Produce word for word the lines of the data below running from the one that has "Instruction: Expand the 冷蔵庫 sidebar category" to the one that has "Task: Click the 偏好设置 section heading", inclusive, and no others.

------ Data provided ------

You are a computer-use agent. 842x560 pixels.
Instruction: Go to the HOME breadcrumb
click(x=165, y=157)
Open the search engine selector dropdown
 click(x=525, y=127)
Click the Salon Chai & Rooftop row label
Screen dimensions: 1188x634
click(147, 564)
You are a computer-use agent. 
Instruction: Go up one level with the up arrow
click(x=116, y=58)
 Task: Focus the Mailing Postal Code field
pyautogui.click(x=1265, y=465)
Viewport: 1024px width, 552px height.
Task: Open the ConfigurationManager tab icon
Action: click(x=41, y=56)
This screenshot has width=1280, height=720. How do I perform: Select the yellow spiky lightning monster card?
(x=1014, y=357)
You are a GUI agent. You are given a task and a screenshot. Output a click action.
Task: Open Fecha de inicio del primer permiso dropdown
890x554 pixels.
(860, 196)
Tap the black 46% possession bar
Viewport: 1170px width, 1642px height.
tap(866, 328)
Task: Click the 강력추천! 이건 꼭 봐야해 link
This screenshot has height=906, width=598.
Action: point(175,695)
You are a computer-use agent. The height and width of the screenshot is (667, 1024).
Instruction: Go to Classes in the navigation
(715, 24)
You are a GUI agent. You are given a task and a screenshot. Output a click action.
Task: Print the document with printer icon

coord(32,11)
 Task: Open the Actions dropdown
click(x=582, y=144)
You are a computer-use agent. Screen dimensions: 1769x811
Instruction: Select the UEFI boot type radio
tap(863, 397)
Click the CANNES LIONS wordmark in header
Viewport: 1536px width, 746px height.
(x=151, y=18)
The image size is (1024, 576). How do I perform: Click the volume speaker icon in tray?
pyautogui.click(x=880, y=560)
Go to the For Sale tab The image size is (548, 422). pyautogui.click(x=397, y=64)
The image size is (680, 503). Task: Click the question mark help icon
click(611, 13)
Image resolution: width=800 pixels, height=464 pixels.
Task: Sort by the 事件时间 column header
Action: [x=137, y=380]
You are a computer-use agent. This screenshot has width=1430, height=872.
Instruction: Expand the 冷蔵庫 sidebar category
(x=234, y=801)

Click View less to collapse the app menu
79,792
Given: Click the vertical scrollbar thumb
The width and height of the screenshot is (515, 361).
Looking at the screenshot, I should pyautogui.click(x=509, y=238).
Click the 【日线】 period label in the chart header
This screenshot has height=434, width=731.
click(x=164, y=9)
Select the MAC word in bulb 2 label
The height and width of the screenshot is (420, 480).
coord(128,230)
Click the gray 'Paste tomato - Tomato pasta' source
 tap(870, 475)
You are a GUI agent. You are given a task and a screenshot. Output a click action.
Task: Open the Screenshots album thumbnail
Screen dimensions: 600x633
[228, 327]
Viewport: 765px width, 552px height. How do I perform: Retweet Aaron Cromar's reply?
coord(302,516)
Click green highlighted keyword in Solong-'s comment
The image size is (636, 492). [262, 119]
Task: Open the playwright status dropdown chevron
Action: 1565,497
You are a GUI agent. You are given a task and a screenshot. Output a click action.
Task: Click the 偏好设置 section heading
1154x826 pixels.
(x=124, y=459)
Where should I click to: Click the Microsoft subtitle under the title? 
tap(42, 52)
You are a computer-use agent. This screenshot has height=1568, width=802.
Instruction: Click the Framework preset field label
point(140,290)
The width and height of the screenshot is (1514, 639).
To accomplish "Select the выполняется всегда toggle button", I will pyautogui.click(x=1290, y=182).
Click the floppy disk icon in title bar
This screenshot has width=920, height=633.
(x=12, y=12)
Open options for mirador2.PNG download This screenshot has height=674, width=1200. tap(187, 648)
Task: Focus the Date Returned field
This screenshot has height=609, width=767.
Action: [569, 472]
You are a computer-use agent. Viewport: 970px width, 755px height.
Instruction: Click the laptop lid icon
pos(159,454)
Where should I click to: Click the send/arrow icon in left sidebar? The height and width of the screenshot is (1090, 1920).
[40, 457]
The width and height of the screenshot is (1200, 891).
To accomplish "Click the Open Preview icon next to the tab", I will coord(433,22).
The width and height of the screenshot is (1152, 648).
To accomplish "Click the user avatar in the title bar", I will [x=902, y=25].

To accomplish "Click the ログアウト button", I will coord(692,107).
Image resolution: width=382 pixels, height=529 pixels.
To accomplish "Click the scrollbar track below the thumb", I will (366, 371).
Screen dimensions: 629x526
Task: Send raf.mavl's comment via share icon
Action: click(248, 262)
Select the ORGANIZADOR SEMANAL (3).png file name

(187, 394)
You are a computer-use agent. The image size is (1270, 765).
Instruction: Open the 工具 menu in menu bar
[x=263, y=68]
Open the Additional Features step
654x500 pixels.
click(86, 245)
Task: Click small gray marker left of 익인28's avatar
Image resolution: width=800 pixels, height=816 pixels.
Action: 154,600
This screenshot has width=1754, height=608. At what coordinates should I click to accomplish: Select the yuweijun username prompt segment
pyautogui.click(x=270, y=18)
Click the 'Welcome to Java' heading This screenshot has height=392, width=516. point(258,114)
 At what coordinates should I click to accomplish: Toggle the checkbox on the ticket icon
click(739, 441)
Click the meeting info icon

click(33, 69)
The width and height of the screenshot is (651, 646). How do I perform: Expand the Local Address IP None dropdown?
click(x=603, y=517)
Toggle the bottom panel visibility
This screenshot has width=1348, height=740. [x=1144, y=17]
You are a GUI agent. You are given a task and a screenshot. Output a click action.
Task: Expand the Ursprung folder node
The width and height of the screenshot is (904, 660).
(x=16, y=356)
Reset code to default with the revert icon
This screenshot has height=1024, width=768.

------

• _Written answer_
Instruction: Expand the 冷蔵庫 sidebar category
(x=234, y=801)

Click View less to collapse the app menu
79,792
Given: Click the vertical scrollbar thumb
The width and height of the screenshot is (515, 361).
Looking at the screenshot, I should pyautogui.click(x=509, y=238).
Click the 【日线】 period label in the chart header
This screenshot has height=434, width=731.
click(x=164, y=9)
Select the MAC word in bulb 2 label
The height and width of the screenshot is (420, 480).
coord(128,230)
Click the gray 'Paste tomato - Tomato pasta' source
 tap(870, 475)
You are a GUI agent. You are given a task and a screenshot. Output a click action.
Task: Open the Screenshots album thumbnail
Screen dimensions: 600x633
[228, 327]
Viewport: 765px width, 552px height. How do I perform: Retweet Aaron Cromar's reply?
coord(302,516)
Click green highlighted keyword in Solong-'s comment
The image size is (636, 492). [262, 119]
Task: Open the playwright status dropdown chevron
Action: 1565,497
You are a GUI agent. You are given a task and a screenshot. Output a click action.
Task: Click the 偏好设置 section heading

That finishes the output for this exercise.